Using the listing that follows, return every line with the word "Focus".

▶ **Information provided**
>>>
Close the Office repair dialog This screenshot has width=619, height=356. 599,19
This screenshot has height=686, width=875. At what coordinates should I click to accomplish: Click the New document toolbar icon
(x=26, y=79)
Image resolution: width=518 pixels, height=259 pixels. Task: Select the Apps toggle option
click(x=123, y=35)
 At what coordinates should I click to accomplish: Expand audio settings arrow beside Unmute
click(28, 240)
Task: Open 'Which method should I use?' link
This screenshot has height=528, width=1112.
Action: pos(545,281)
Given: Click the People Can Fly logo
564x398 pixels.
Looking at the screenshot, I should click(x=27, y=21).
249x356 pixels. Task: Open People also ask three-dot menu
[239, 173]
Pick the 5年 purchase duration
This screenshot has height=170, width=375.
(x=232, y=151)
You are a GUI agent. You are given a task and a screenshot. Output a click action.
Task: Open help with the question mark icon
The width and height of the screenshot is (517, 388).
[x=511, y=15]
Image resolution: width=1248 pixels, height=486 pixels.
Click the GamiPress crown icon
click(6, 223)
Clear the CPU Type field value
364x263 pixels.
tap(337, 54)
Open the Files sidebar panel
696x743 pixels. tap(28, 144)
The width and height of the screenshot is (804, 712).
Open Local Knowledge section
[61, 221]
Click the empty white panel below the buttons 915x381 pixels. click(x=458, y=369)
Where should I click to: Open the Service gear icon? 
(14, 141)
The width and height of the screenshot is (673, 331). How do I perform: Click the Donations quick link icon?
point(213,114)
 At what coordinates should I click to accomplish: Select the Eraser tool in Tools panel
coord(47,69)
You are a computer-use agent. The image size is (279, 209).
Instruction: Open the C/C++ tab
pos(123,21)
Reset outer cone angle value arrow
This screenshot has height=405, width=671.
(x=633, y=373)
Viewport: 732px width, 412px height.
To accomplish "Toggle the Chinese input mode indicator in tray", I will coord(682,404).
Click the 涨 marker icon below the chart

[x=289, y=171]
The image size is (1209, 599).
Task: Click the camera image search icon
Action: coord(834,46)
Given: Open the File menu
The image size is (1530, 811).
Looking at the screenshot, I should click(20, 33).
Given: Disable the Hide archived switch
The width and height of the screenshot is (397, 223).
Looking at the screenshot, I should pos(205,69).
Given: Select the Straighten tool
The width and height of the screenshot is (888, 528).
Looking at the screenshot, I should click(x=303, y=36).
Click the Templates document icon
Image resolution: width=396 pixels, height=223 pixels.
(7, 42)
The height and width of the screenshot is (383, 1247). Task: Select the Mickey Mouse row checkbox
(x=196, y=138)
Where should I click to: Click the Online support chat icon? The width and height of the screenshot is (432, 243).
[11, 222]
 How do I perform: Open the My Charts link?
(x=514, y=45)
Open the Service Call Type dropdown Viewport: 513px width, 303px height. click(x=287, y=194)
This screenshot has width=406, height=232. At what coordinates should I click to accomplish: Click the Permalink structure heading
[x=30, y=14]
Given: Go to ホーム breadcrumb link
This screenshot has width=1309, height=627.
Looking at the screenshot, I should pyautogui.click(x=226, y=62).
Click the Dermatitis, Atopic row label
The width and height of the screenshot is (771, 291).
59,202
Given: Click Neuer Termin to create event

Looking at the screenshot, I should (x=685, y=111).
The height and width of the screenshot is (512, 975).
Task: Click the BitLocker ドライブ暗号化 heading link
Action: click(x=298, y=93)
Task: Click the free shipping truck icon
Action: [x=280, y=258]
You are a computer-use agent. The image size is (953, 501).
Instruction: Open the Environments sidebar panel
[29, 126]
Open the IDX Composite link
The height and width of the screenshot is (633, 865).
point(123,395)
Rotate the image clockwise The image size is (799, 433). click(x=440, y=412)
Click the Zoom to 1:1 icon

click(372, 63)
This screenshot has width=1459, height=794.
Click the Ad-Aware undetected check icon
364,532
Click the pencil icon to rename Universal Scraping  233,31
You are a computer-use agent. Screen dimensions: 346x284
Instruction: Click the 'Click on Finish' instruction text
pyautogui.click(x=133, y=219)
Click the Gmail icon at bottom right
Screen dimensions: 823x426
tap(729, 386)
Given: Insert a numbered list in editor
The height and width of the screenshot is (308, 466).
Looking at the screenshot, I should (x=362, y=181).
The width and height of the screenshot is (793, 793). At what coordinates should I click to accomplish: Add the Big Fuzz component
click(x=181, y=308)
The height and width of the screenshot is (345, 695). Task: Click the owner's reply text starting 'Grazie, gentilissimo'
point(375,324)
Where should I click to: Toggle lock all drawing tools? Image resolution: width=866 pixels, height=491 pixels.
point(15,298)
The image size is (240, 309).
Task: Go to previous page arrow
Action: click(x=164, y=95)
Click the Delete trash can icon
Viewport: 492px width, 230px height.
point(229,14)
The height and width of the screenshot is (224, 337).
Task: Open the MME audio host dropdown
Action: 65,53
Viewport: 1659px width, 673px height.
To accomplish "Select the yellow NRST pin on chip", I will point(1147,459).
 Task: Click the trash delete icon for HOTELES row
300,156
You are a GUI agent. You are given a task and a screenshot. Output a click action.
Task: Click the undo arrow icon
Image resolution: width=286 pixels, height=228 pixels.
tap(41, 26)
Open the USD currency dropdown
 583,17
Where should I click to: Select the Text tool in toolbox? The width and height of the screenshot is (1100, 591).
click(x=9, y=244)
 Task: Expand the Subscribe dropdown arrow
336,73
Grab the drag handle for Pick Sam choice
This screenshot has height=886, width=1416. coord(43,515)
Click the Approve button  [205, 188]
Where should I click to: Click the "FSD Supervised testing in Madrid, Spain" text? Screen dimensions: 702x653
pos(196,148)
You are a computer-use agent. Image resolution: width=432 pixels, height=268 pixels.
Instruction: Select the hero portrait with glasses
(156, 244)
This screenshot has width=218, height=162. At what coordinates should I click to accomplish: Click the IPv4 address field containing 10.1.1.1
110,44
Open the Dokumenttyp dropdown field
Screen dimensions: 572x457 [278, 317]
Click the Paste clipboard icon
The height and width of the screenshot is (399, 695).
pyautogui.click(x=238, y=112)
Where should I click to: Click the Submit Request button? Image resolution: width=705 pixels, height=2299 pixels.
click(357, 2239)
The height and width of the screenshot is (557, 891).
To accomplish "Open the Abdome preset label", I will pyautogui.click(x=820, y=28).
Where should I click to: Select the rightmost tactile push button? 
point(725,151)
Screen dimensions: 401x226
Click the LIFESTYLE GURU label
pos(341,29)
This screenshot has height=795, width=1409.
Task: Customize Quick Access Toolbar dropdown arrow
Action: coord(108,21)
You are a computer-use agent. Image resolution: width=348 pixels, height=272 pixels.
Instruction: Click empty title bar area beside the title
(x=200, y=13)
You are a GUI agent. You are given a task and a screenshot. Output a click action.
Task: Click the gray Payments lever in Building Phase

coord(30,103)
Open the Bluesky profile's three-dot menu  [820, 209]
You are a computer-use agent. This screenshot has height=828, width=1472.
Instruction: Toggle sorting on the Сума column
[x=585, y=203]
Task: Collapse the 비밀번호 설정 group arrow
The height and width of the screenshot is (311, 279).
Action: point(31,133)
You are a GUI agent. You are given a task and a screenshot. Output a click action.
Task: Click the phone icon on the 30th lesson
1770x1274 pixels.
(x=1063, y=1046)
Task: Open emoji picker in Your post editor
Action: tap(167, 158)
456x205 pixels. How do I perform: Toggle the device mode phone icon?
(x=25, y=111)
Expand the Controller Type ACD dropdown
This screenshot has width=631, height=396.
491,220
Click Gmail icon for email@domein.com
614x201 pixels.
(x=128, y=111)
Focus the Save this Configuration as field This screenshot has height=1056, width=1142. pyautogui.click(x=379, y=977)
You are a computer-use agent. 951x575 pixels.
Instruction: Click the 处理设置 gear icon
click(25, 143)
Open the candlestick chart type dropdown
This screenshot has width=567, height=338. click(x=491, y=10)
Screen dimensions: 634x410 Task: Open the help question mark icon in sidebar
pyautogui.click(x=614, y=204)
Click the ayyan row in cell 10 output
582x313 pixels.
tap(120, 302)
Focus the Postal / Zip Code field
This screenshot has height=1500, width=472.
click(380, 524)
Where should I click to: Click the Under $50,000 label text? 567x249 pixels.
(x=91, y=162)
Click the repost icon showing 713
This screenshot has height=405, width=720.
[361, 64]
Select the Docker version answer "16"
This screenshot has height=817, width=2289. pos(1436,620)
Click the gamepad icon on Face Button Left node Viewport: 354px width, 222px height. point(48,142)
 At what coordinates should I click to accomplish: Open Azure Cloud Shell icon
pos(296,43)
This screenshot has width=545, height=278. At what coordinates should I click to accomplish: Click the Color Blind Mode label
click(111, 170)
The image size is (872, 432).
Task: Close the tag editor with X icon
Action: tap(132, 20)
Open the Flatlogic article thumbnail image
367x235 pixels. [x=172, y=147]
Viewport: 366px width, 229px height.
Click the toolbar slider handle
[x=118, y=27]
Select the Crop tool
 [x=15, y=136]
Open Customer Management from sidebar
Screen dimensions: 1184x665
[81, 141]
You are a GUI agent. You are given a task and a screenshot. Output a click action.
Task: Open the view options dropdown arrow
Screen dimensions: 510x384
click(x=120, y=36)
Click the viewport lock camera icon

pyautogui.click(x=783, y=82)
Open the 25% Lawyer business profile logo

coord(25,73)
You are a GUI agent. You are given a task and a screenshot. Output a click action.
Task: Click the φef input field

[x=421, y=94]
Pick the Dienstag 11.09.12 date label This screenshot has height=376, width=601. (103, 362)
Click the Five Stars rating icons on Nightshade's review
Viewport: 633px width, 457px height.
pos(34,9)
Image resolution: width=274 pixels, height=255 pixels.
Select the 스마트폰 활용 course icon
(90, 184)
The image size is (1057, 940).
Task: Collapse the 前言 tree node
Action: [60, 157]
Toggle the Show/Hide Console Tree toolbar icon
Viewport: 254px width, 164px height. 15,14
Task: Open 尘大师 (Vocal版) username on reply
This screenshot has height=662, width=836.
<<<
▶ **Answer**
Focus the Save this Configuration as field This screenshot has height=1056, width=1142. pyautogui.click(x=379, y=977)
Focus the Postal / Zip Code field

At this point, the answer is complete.